_Extract to read_
Includes special features of this country’s banking system and rules/laws that might impact U.S. business.
Last Published: 9/25/2017
The CBL is responsible for licensing, regulating and overseeing the financial sector in Liberia.  In 2016, banking sector recorded growth in key balance sheet indicators including liquidity, capital position and net shareholders’ worth.  Total bank assets rose by over 5 percent, and capital and deposits grew by 21 percent and nearly 4 percent respectively.  Most banking institutions operate as repositories for funds and provide short-term trade financing and operating capitals.  Historically, commercial banks have had no domestic instruments into which to place liquidity.  Foreign banks or branches can establish operations in Liberia, and are subject to prudential measures or other regulations required by the CBL.

_Source data_
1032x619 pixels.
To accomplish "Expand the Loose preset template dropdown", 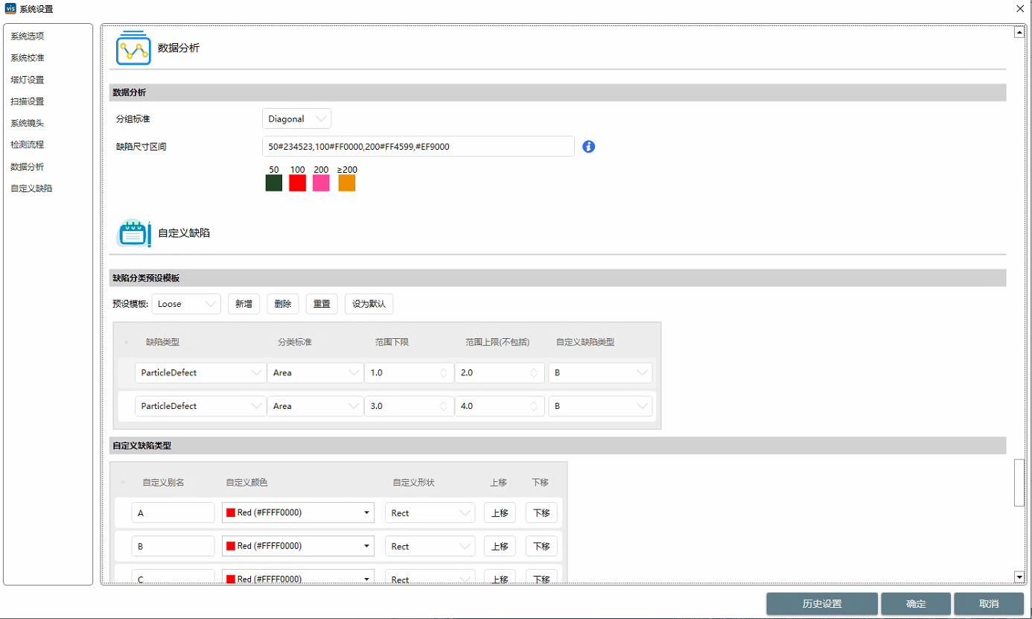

_Task requirements_
[1] According to the overview of Liberia's banking system, which institution licenses, regulates and oversees the country's financial sector?
[2] Extend the overview of Liberia's banking system, picking up after its final sentence.

_Responses per task_
[1] The CBL.

[2]
There is no effective credit rating system and many firms lack business records or bankable proposals necessary for credit approval.  Banks rely on the CBL’s Credit Reference System, a manually updated spreadsheet which is being automated. It contains credit history and/or any derogatory information about certain creditors. There are no clear or definitive rules on hostile take-over.  The obstacles to domestic travel including poor roads, lack of affordable electricity, and unreliable communication links increase the risk in accepting collaterals outside Monrovia.  The unreliable land titles system also hampers access to credit in general, especially for local entrepreneurs.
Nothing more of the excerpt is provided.